Although home was getting
very
crowded. And had things worked out a
little differently on his arrival here, he would probably never have acted in
the way he did.

But it
didn’t, and they did, and he didn’t and they didn’t and so he did. As it were.

Location
can often be everything and had not Dilbert’s craft chosen the island later to
be known as Gwa’tan Qua Cest’l Potobo as an ideal landing site things might
have gone a little more smoothly and much unpleasantness been avoided.

But it
didn’t, and it wasn’t.

The
spacecraft dropped down out of the clear blue sky halfway through the ceremony
to inaugurate the instatement of the new village head man.

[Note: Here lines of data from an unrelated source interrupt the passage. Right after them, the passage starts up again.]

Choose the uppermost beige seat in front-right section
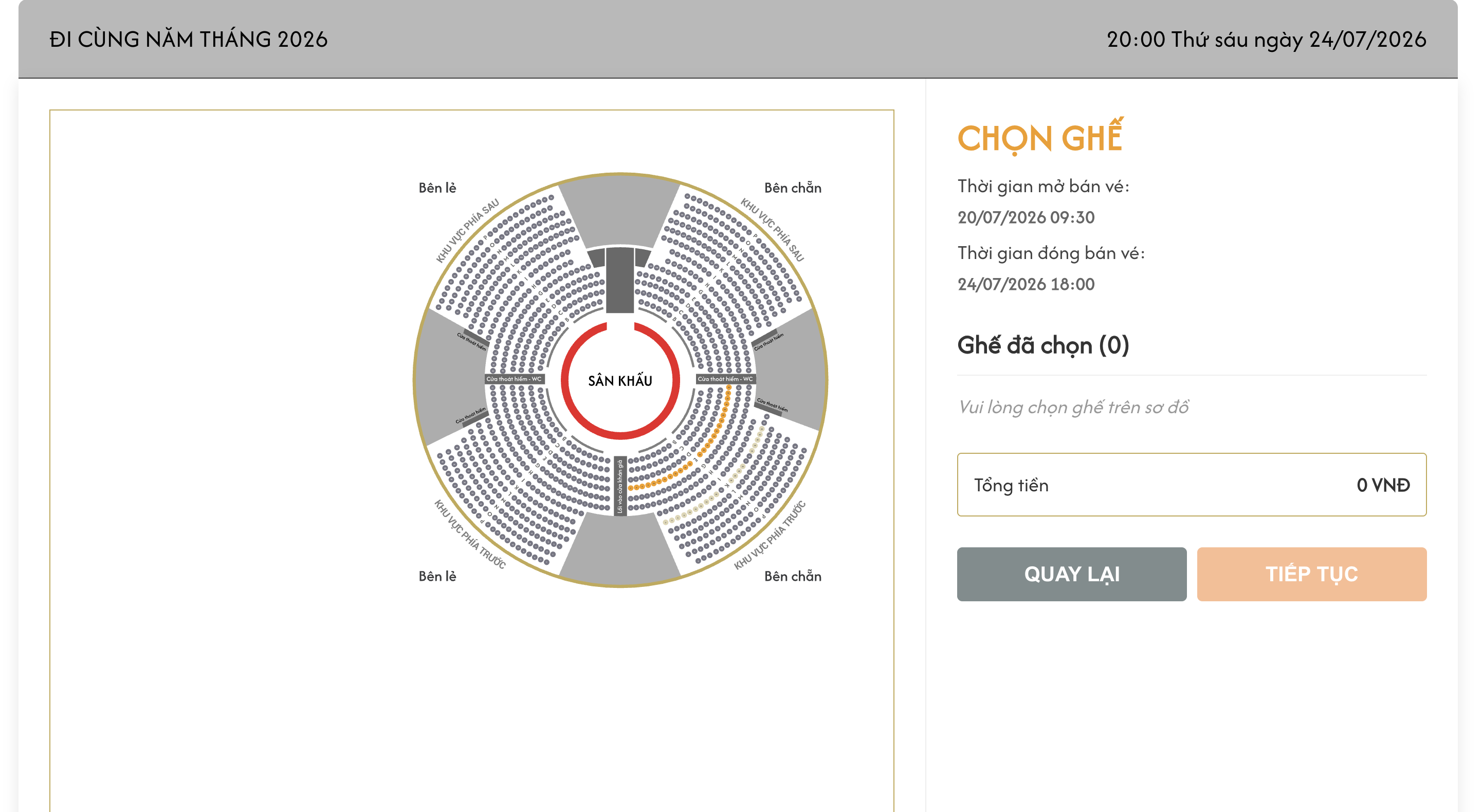 coord(762,429)

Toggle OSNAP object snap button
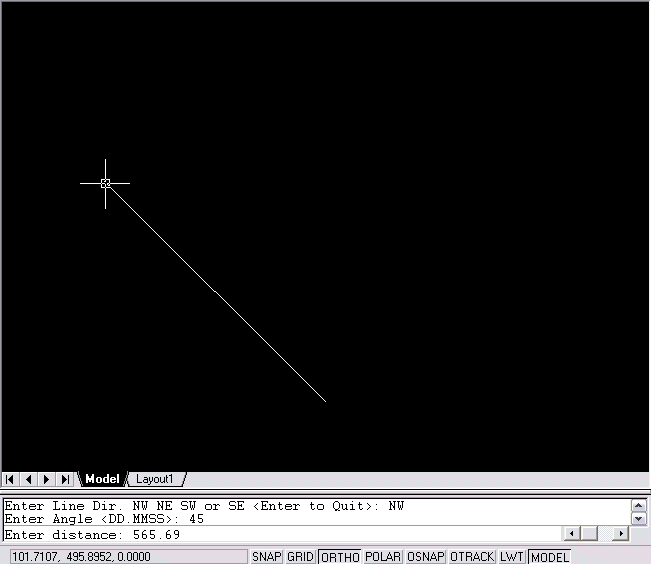[425, 557]
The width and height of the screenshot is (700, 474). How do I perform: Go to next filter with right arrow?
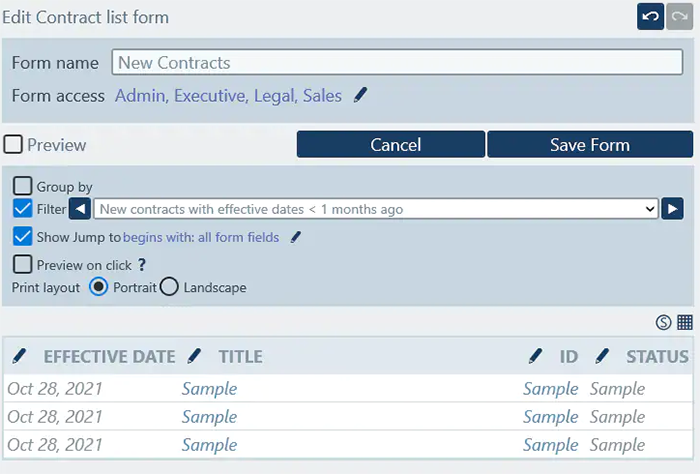[673, 209]
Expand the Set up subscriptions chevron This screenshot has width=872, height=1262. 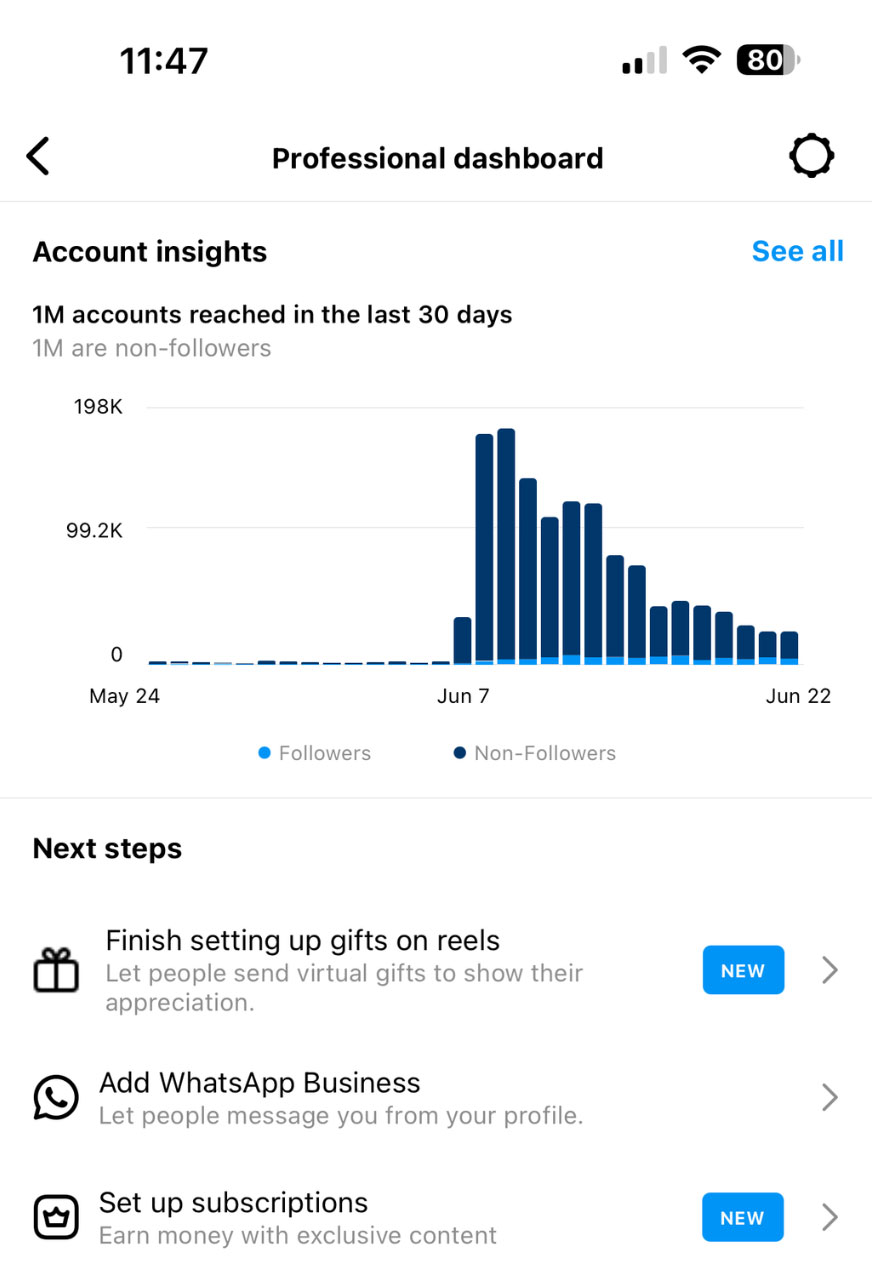pyautogui.click(x=829, y=1217)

An omen if ever
there was one.

The
natives gathered about the seven-pointed craft, which bore to them an uncanny
resemblance to a giant wok, and looked on in awe as it opened to reveal to them
something that bore an uncanny resemblance to a giant version of a particularly
toothsome local vegetable: the sand sprout.

It was
as clear as clear was possible to be that the gods had sent down an offering. A
food parcel from on high. And all they had to do was cook it up and tuck in.